## [Stored records]
○ ○ ○ ○

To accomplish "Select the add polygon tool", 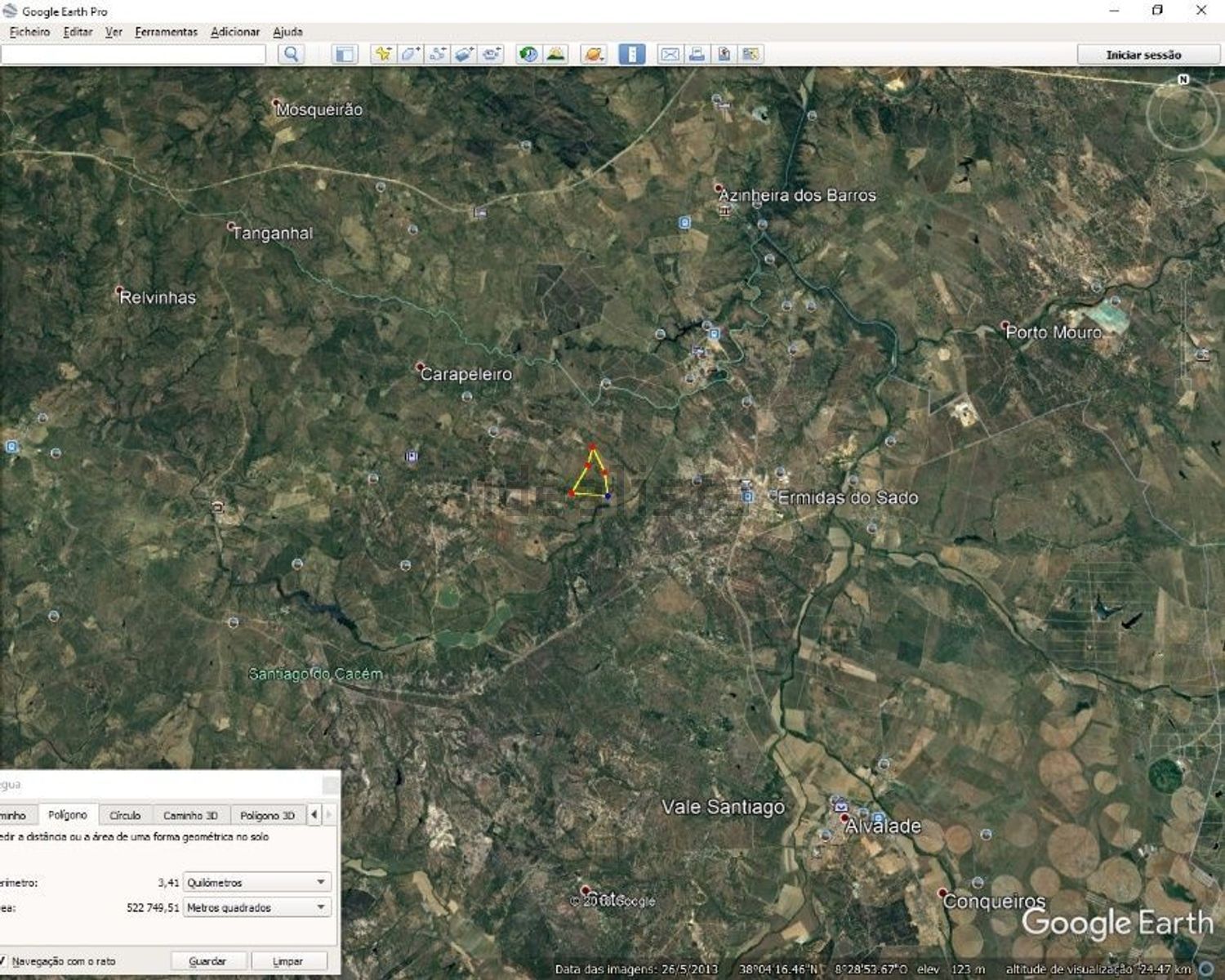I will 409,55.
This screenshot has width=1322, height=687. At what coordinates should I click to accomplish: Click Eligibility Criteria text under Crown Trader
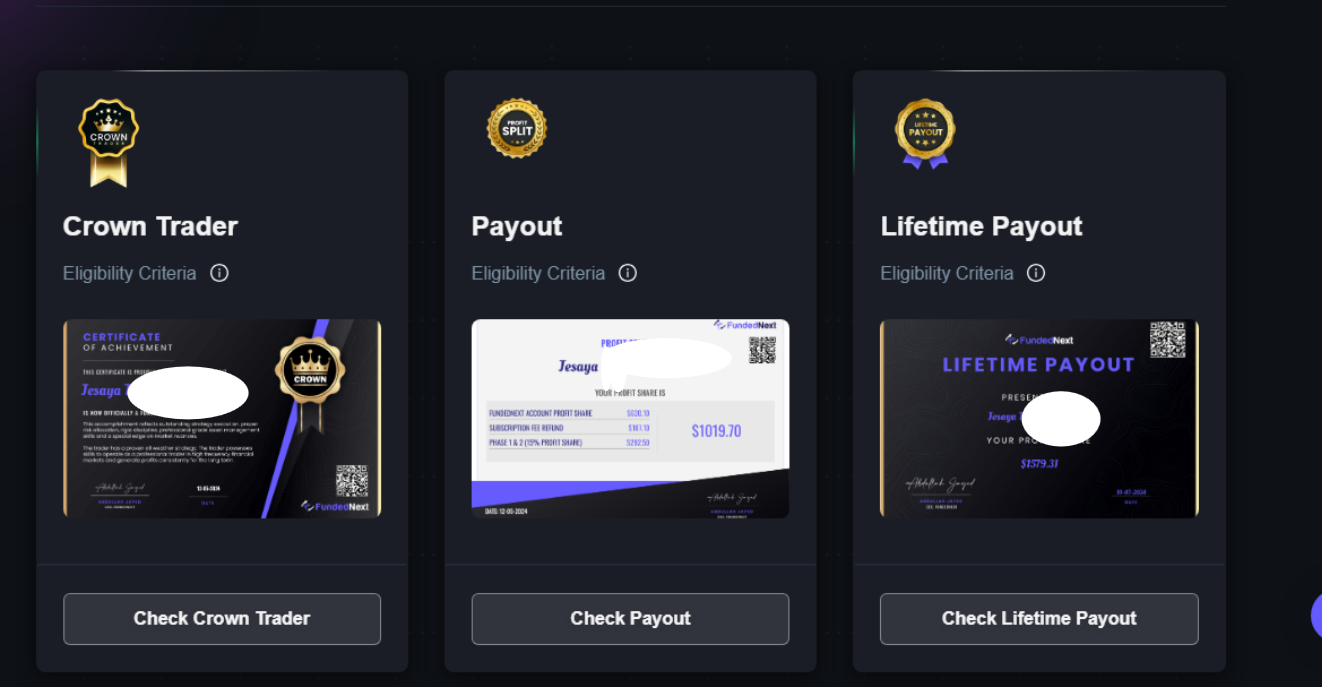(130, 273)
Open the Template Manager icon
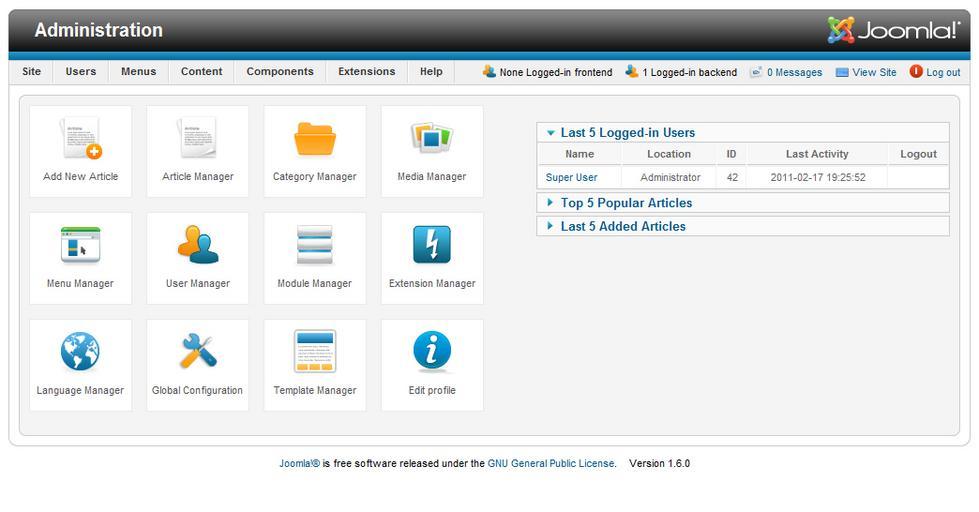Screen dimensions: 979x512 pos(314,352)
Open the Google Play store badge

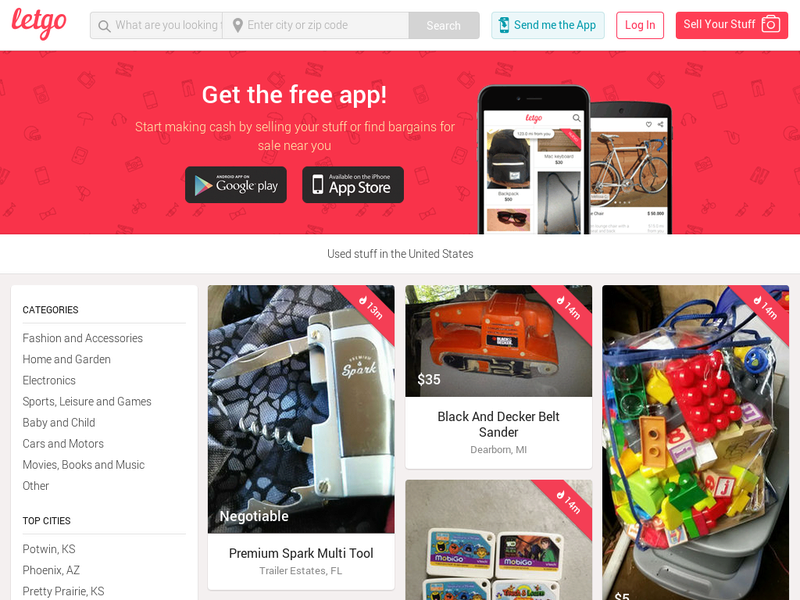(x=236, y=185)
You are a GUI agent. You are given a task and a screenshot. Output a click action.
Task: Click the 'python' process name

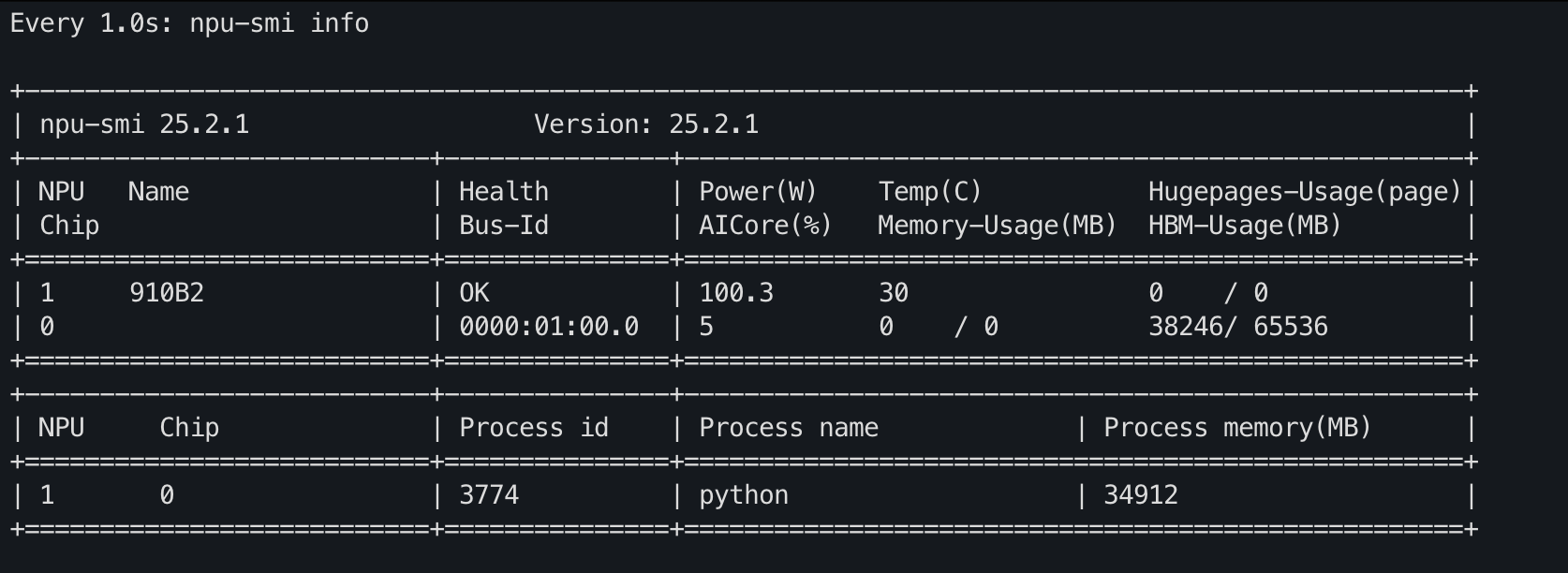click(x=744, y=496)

○ ○ ○ ○

## [WHAT YOU NEED TO DO]
Transcribe the records verbatim, covering the stretch from the line containing "Open the Google Play store badge" through the end of the records, both ends included. Omit the pictures from your transcription.

## [FULL SOLUTION]
Open the Google Play store badge

(x=236, y=185)
You are a GUI agent. You are given a task and a screenshot. Output a click action.
Task: Click the 'python' process name

click(x=744, y=496)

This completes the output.